Notable Songs, Works, and Concrete Facts (Representative Data Points)
- Stephen Collins Foster: ~200 songs; influential across minstrel shows, schools, and entertainment venues.
- Foster’s influence on music education and teaching materials, integrating composition with pedagogy.
- Sousa: composed 136 marches; Stars and Stripes Forever (1896) became the national march; later designated as the U.S. national march in 1987.
- The sheet-music economy featured extremely large print runs for popular songs; a single song could sell millions of copies (e.g., a hypothetical example: 5,000,000 copies for a megahit; historical notes mention millions of copies).
- A typical home piano-based popular music culture emerged as the center of musical life for the middle class.
- Tin Pan Alley location: a concentrated district around Lower 28th Street (Manhattan) that became the hub of American popular-song publishing, with songpluggers promoting works to publishers and venues.
- Popular song examples and genres discussed include: march-adjacent sheet music, dance-hall oriented pieces, and early black-influenced dance rhythms transitioning into mainstream popular dance styles.
- Recording technology emerged by the late 1910s, enabling the preservation and broader dissemination of songs originally published in the late 19th and early 20th centuries.
Connections to Earlier and Later Material
- This material connects to broader discussions of American musical identity, the role of immigrants in shaping American popular culture, and the interplay between mass media, consumer culture, and national identity.

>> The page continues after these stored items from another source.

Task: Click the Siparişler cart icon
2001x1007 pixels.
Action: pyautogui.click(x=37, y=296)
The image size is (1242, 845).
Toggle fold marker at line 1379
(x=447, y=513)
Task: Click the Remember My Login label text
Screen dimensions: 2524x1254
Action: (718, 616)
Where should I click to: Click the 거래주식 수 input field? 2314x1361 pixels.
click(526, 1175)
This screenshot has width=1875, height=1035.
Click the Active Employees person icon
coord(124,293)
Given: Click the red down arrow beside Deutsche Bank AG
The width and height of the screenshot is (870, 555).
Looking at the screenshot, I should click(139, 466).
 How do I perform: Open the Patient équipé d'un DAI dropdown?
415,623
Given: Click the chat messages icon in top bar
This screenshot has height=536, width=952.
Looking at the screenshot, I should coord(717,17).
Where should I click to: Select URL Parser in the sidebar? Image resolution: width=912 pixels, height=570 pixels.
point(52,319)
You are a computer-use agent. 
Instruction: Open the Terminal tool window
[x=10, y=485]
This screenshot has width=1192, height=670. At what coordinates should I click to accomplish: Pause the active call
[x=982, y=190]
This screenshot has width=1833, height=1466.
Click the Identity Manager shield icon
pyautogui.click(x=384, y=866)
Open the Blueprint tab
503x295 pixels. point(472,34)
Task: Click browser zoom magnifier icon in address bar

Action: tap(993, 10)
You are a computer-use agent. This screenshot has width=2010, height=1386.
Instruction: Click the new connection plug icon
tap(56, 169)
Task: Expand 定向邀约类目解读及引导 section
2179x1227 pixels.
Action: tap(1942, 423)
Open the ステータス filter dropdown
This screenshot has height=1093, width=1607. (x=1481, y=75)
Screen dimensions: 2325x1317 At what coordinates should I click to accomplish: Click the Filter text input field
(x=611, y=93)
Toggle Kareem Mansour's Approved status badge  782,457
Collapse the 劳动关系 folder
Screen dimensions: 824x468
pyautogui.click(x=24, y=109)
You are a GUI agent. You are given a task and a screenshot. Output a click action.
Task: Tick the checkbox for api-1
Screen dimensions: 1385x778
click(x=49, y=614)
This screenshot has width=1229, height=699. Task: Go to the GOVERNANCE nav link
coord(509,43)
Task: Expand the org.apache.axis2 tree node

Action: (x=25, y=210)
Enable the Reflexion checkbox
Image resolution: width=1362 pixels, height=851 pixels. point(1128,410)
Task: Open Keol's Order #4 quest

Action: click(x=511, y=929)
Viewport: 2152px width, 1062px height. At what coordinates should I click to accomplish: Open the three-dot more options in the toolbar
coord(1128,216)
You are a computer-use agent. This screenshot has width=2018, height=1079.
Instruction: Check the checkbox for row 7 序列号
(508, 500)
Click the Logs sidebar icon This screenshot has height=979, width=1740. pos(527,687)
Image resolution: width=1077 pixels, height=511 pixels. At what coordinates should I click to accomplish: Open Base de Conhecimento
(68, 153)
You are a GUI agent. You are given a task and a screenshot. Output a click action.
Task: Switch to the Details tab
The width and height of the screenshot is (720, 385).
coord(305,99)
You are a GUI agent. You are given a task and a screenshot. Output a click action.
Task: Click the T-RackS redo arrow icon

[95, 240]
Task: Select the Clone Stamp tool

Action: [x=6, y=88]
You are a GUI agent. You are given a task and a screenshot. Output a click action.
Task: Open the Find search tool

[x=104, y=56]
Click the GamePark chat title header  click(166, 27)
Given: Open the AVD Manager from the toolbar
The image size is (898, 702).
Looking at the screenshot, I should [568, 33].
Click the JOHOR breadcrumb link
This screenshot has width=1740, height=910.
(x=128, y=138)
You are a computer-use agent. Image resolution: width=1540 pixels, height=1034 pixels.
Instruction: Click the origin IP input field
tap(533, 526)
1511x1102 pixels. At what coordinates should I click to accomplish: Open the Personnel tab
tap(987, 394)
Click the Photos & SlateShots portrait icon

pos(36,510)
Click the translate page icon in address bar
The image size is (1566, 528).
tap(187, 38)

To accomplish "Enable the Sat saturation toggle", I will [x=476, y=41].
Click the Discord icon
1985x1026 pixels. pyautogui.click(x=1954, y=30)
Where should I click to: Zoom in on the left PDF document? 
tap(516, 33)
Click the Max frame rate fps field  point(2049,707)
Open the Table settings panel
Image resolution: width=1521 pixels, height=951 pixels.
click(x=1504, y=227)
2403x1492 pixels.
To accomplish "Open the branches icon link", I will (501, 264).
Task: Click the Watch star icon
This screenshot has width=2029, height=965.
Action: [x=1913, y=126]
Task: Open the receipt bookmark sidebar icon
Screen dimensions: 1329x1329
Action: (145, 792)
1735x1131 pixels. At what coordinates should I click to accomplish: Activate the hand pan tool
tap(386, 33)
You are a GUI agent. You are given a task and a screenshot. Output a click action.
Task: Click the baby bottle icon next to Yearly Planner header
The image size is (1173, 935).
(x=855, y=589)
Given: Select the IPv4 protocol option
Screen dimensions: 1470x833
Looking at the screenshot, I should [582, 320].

- It also sets up a foundation for ragtime and early jazz, which the lecturer indicates will be covered next, highlighting how ragtime and African American musical forms influenced mainstream popular music around the turn of the century.
- Timeframes to remember:
- Troubled minstrel and regional popular songs touring: 1840-1873
- Minstrel and popular-song development across the mid to late 1800s
- Tin Pan Alley era prominence: late 19th century into the early 20th century
- Sousa’s Stars and Stripes Forever composed: 1896; designated national march in 1987
- Cast and output quantities:
- Foster’s output: ext{approximately }200 songs
- Sousa marches: 136 (notable example: Stars and Stripes Forever)
- Published song copies for megahits: up to 5{,}000{,}000 copies for a single popular song
- U.S. population around the peak Tin Pan Alley era: 35{,}000{,}000 people (historical context given in lecture)
- Economic figures for sheet music:
- Early sheet music often priced around 0.10 (10 cents) per copy
- A note on a key term:
- A stroke (in the song publishing sense) refers to a form where a verse and chorus share the same music but have different lyrics with each iteration
Preview to Next Topic
- The lecture ends with a lead-in to ragtime and a promise to explore dance styles and rhythm innovations in more depth in the next session.
- Expect deeper discussion of how ragtime built on the Tin Pan Alley publishing engine and African American dance rhythms, leading into the jazz era.